(Passage provided)
— BEGIN —
90-Day AI Pilot Plan Template: Week-by-Week Execution Guide
Most AI pilots fail not because the technology doesn't work — but because the project drifted for 9 months without a clear decision point. A real 90-day pilot has explicit weekly milestones, a defined success bar set BEFORE you start, and a hard go/no-go gate at day 90. This template walks through every week of those 90 days: who does what, what artifacts get produced, and what the red-flag signals are. Copy it, adapt the bracketed bits to your use case, and put it in front of your sponsor before day one.
Before Day 1: Three Things That Must Exist
Don't start the calendar until these are in place:
1. **Named project owner** with at least 30% of their time allocated for 90 days. Not 'I'll fit it in.' Calendar-blocked time.
— END —
(Instruction A) In the AI pilot plan template, how much of the named project owner's time must be allocated before day one?
(Instruction B) Extend the 90-day AI pilot plan template from the point where it stops.

(Given data)
— BEGIN —
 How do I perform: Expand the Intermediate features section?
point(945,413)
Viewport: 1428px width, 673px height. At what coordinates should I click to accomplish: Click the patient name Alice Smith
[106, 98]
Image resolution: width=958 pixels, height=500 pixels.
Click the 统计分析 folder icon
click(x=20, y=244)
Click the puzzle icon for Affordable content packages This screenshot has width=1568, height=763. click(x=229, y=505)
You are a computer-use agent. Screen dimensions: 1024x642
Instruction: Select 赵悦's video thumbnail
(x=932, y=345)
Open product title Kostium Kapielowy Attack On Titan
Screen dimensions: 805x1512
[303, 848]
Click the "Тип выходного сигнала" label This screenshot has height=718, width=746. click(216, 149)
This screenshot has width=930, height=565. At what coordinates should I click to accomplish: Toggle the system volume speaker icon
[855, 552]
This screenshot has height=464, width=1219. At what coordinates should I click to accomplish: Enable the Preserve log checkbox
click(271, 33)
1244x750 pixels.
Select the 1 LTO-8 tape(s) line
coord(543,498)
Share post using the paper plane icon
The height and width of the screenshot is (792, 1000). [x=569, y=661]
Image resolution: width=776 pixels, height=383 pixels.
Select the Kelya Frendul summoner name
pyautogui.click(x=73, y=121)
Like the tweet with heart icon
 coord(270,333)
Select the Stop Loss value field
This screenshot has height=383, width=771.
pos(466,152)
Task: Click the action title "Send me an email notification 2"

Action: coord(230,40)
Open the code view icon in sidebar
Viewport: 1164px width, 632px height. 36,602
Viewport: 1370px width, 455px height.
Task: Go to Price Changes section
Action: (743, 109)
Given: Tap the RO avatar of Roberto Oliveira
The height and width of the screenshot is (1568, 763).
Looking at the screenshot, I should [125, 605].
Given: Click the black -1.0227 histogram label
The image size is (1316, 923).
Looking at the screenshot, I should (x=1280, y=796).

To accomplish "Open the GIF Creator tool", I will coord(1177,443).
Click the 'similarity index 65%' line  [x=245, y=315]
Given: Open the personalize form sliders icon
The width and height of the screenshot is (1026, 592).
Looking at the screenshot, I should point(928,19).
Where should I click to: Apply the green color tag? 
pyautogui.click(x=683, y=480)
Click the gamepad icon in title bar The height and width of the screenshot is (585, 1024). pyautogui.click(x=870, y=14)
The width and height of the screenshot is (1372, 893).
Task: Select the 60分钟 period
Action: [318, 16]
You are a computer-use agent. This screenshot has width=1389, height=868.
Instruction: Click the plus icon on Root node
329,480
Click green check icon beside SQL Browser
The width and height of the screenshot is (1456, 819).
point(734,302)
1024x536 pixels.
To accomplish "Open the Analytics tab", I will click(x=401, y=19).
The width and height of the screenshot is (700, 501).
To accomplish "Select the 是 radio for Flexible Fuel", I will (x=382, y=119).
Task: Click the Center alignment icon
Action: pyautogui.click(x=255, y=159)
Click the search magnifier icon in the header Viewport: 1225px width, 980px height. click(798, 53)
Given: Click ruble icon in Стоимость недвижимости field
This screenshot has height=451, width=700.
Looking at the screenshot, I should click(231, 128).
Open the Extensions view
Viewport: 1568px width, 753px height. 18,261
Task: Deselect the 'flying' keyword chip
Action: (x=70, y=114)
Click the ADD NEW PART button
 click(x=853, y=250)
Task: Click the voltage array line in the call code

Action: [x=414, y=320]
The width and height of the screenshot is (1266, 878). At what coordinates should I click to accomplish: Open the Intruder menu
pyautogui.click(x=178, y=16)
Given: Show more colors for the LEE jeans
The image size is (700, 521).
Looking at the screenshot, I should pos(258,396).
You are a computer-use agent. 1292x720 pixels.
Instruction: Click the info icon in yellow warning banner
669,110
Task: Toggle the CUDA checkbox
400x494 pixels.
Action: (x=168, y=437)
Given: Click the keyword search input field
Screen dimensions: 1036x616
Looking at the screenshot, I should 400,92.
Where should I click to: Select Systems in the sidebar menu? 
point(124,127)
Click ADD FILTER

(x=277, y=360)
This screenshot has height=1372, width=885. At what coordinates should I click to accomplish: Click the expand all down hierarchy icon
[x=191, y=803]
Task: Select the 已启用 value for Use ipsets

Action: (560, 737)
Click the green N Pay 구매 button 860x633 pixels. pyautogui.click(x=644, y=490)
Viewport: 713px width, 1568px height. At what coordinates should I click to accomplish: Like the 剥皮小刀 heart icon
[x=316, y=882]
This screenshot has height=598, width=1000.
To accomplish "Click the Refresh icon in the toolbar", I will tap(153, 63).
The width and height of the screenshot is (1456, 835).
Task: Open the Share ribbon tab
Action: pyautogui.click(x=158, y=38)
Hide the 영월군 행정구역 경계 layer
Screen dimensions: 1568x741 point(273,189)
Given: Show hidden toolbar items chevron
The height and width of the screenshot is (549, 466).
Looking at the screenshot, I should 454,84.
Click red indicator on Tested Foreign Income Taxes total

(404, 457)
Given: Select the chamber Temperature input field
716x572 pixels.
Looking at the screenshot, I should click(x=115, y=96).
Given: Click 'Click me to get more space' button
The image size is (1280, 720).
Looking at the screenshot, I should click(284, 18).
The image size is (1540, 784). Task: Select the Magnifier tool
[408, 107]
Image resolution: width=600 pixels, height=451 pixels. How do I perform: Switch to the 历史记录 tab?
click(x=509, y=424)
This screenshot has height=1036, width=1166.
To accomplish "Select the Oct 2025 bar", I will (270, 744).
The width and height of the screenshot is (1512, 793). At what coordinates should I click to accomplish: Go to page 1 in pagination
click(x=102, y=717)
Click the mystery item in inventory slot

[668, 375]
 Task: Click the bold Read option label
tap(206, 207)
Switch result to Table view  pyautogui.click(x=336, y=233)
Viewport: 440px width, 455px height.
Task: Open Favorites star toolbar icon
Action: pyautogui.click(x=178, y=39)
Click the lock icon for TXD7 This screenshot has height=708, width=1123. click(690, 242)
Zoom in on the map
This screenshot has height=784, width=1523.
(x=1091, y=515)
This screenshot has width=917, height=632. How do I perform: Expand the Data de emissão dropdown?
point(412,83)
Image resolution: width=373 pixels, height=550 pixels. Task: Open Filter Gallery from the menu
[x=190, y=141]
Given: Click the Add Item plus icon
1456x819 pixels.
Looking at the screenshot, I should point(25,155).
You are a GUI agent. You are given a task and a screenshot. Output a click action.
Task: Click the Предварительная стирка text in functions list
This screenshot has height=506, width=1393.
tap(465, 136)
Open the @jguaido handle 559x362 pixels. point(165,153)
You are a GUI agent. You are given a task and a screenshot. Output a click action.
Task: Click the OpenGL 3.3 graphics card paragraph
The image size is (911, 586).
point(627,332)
— END —
(Response A) At least 30% of their time, calendar-blocked, for 90 days.

(Response B)
2. **Written success criteria** signed off by the executive sponsor. Three numbers max — e.g., 'reduce average response time from 14 minutes to under 4 minutes,' 'cut error rate from 6% to under 2%,' 'maintain CSAT score within 5 points of baseline.' If you can't write the success criteria in three numbers, you're not ready.
3. **Approved budget for the full 90 days plus 60 days of post-pilot** — costs don't drop the day the pilot ends. Year-1 TCO usually doubles in months 4–6 (production usage, scaling).
If any of these is missing, stop and fix it. Pilots without these three preconditions slip into 'is this even a project anymore' territory by week 6.
Weeks 1–2: Kickoff and Discovery
**Week 1 — Discovery:**
• Day 1: Kickoff meeting with sponsor, owner, end-user reps, and vendor. Confirm success criteria, scope, and timeline in writing.
• Day 2–3: Owner shadow-interviews 5–8 end users about the current process. Document pain points and 'don't break this' constraints.
• Day 4–5: Data inventory — what data exists, where it lives, who owns it, what shape it's in.
**Week 2 — Scope lock:**
• Day 6–8: Vendor delivers a Statement of Work (or internal team delivers an architecture doc). Owner reviews against success criteria.
• Day 9–10: Scope freeze — what's in, what's out, what's in 'phase 2 if we get there.' Both sides sign off.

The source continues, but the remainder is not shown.